Michaela Coel’s work is all about saying things things we didn’t think we could say. That’s what makes Chewing Gum so brilliant, so funny, so unbearably, awkwardly cringey
Coel was not sexually assaulted at work – “I would like to stress: I was not raped within the offices of the company, and I have never been raped by anyone at the company” – but she suggested that the care shown to her by her employers following the assault fell short. “How do we operate in this family of television when there is an emergency? Overnight I saw them morph into an anxious team of employers and employees alike; teetering back and forth between the line of knowing what normal human empathy is and not knowing what empathy is at all … I needed to push back the deadline; it was already tight … I wasn’t sure how damaging it would be to the company, so couldn’t ask.”

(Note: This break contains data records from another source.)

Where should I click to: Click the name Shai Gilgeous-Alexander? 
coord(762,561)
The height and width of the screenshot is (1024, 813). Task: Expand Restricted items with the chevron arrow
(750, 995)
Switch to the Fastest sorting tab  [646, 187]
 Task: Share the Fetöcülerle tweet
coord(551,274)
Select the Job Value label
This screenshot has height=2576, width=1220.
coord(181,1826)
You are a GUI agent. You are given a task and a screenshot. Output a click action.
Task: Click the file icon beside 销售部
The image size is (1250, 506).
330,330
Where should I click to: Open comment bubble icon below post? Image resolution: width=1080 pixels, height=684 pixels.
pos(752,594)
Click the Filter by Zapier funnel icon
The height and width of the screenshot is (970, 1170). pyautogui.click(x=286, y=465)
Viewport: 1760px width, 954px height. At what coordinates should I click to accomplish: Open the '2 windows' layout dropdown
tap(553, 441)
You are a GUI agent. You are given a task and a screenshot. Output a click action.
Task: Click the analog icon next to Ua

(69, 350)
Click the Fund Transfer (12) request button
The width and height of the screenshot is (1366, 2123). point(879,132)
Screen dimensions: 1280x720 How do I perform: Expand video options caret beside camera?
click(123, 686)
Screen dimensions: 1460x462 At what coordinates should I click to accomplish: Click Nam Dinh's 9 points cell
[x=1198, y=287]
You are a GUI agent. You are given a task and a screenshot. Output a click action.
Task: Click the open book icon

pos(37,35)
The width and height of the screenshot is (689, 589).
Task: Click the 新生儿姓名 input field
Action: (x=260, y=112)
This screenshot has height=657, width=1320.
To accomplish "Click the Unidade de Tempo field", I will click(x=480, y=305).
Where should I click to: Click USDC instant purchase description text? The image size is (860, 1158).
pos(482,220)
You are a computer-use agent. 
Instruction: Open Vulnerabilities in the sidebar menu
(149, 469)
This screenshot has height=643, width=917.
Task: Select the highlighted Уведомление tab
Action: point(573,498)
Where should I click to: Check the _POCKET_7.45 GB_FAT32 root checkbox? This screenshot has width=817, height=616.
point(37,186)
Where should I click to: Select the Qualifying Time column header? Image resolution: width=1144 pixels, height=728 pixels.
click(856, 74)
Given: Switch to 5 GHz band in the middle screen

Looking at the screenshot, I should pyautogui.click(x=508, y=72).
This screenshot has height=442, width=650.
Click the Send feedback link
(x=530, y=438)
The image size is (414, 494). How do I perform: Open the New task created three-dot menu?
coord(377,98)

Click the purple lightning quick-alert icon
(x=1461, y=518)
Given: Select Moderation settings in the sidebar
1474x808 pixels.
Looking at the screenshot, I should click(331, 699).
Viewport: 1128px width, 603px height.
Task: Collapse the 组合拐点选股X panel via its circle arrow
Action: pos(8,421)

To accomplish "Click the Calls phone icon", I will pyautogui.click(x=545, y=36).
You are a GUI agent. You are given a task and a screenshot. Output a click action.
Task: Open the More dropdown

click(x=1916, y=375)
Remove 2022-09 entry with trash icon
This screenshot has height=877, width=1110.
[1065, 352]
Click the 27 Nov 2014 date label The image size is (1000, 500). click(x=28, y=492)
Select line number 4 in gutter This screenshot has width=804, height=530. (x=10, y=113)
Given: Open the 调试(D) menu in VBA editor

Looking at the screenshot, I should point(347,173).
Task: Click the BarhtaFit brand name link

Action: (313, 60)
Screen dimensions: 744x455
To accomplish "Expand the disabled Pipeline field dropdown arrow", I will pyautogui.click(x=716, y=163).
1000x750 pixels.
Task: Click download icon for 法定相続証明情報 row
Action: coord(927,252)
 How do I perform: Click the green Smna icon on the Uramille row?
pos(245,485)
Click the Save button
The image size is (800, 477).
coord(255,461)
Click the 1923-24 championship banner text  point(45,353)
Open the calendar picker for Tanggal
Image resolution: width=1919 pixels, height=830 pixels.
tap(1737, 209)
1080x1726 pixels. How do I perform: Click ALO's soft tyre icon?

She found the courage to ask for an extension on the deadline after receiving advice from a colleague. “I was lucky – someone was transparent with me: ‘They won’t offer you the break,’ a colleague said. ‘That’s not the way it is; you have to take it.’”
Coel’s MacTaggart lecture feels sad and heavy. It is a reminder of the rottenness that still lurks; of the cruelties women, particularly women of colour, still face. But there is a sense of possibility in it, too. In her directness and in her anger, she is clearly demanding that the industry does better. She has risen to the top of television; she is a Bafta winner, a recognised face in the UK and US. And now she is helping to make sure the industry better protects those who come after her. “Why are we platforming misfits, heralding them as newly rich successes whilst they balance on creaking ladders with little chance of social mobility?” she asked on Wednesday. “I can’t help usher them into this house if there’s doors within it they can’t open; it feels complicit. What I can do is be transparent about my experiences, because transparency helps.”
Michaela Coel’s work is all about saying things things we didn’t think we could say. That’s what makes Chewing Gum so brilliant, so funny, so unbearably, awkwardly cringey. And now, in saying things we didn’t think we could say about workplaces, she is trying to create a fairer and safer industry.
On Wednesday, the same day Coel delivered the MacTaggart lecture, it was announced that she is making a new show with BBC. Jan 22nd, written by and starring Coel, will explore sexual consent in a “world where gratification is only an app away”. She is making work about gender politics that feels timely, relevant and important. She understands that sex can be funny and complicated and strange and sad. She understands that sex can be about love and lust and power and violence. She understands implicitly how to make work that is right for now, post-#MeToo. (Meanwhile, Kevin Spacey – who, incidentally, delivered the MacTaggart lecture in 2013 – saw the first film released after he faced sexual assault accusations flop dramatically this week.)
Michaela Coel’s MacTaggart lecture was an important lesson in what happens when women get to write the scripts, when women get to tell the stories. But it was also a wake-up call about the industry in which women are writing and telling stories.
Coel has pointed out what needs to change. Now, it must be changed.